The results of this study show the basis of the dynamics of tremorous movement in each joint of the upper limb, information that is required for the design of portable active upper limb exoskeletons. The model presented could be extended to the study of the biomechanical parameters of any other voluntary/involuntary movements associated to SCI patients.
Biomechanical analysis systems have turned out to be a powerful tool for a quantitative assessment of movement in all degrees of freedom. Up to now, upper limb biomechanical analysis is not so often presented in the literature and in clinical practice The variety, complexity and range of upper limb movements is a challenge to assessment and interpretation of data and the clinical routines for 3-D analysis in upper limbs are not fully established. There have been presented 4 different clinical applications of developing an upper limb biomechanical model. Clinical daily practice, robotics and virtual reality can be topics to apply upper limb biomechanical models.
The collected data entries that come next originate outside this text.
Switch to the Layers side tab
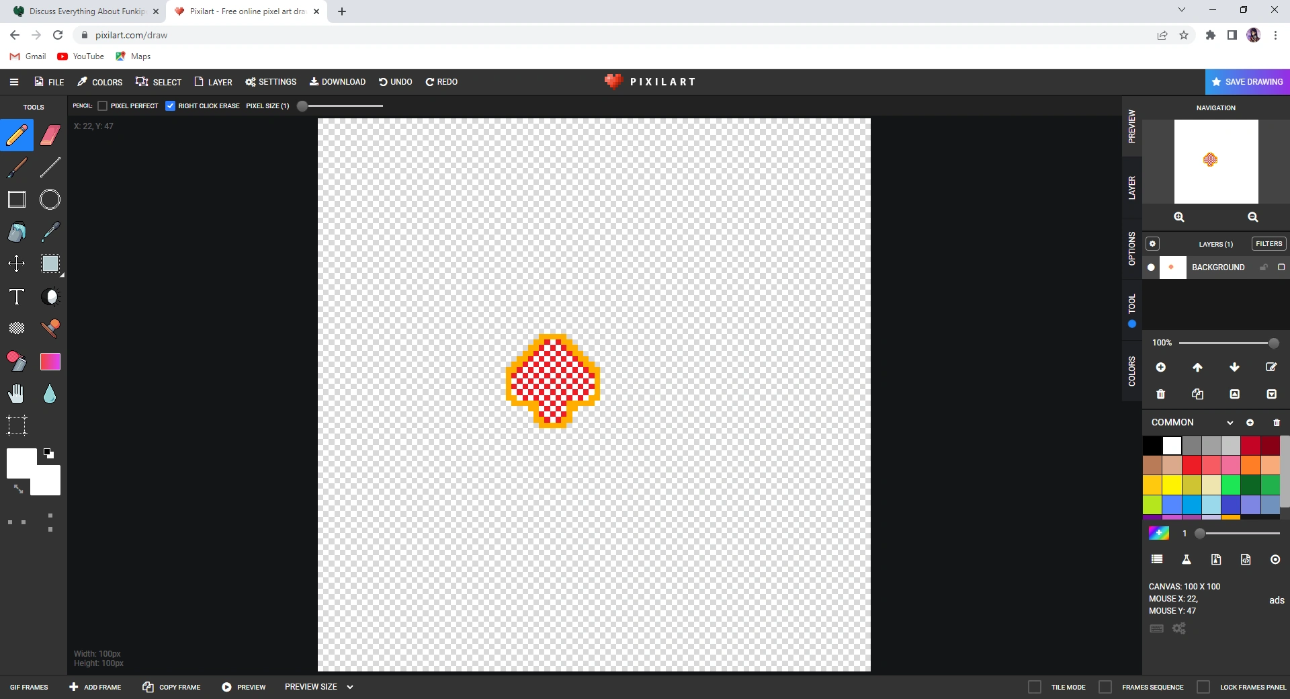coord(1131,185)
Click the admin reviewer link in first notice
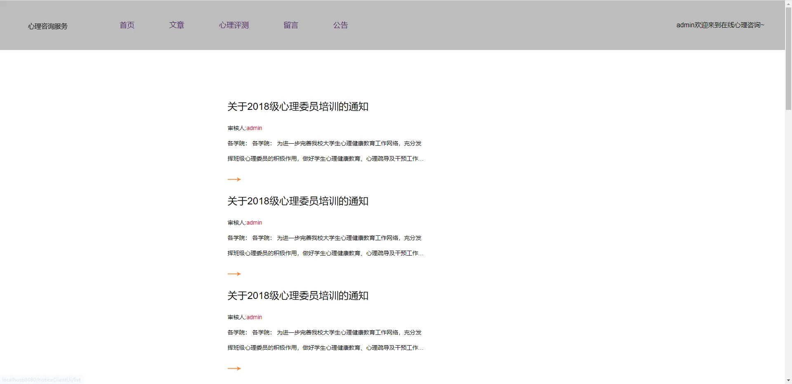The height and width of the screenshot is (384, 792). pyautogui.click(x=255, y=128)
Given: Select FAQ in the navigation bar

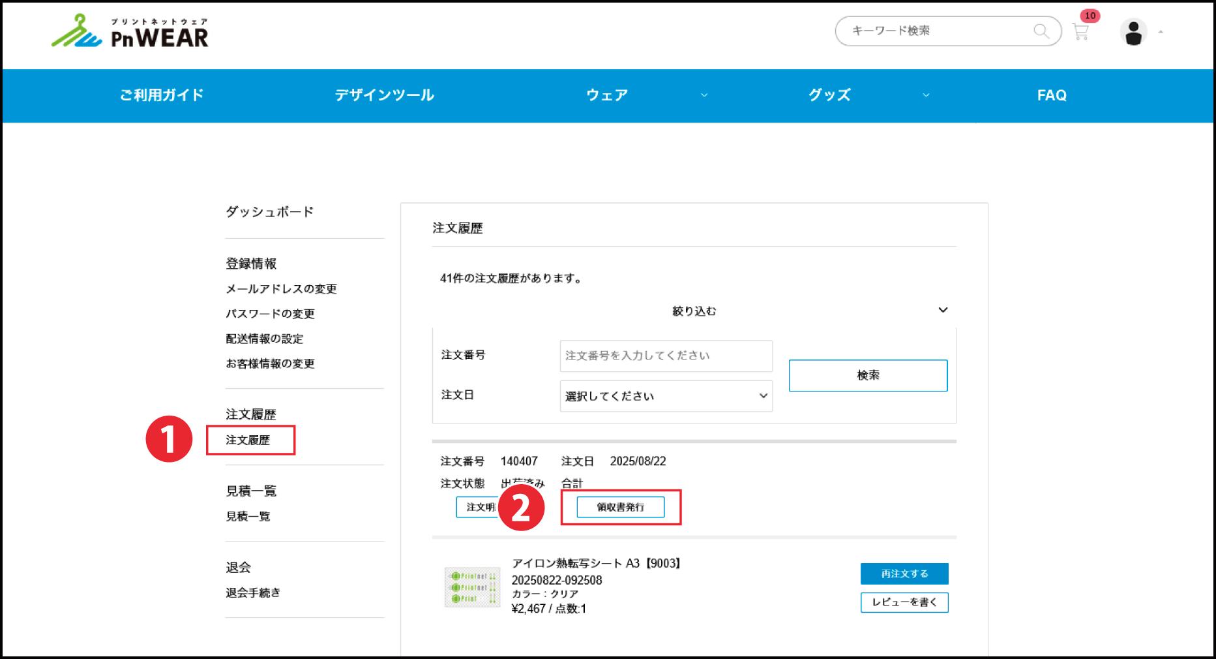Looking at the screenshot, I should point(1051,95).
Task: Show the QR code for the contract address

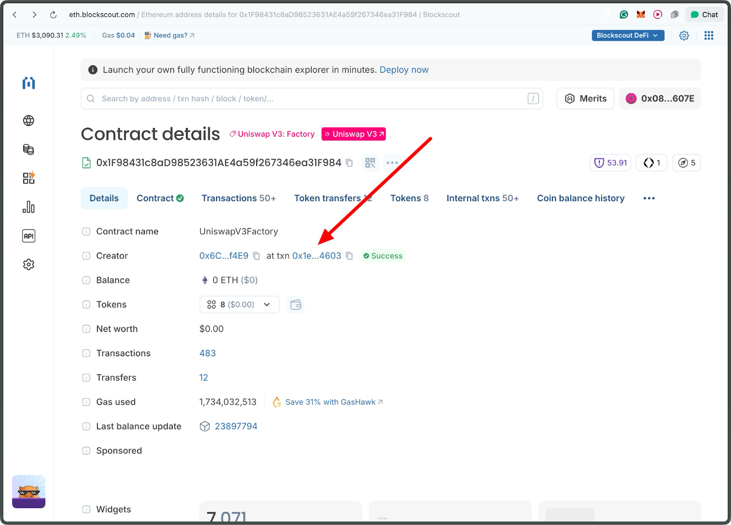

The research for this manuscript has been partially funded by grant from the Spanish Ministry of Science and Innovation CONSOLIDER INGENIO, project HYPER (Hybrid NeuroProsthetic and NeuroRobotic Devices for Functional Compensation and Rehabilitation of Motor Disorders, CSD2009-00067) by grant from Consejería de Sanidad de la Junta de Comunidades de Castilla-La Mancha (Spain), ref: 06006-00 and TOYRA Project (National Hospital for Spinal Cord Injury, FUHNPAIIN; INDRA Sistemas S.A. y Rafael del Pino Foundation).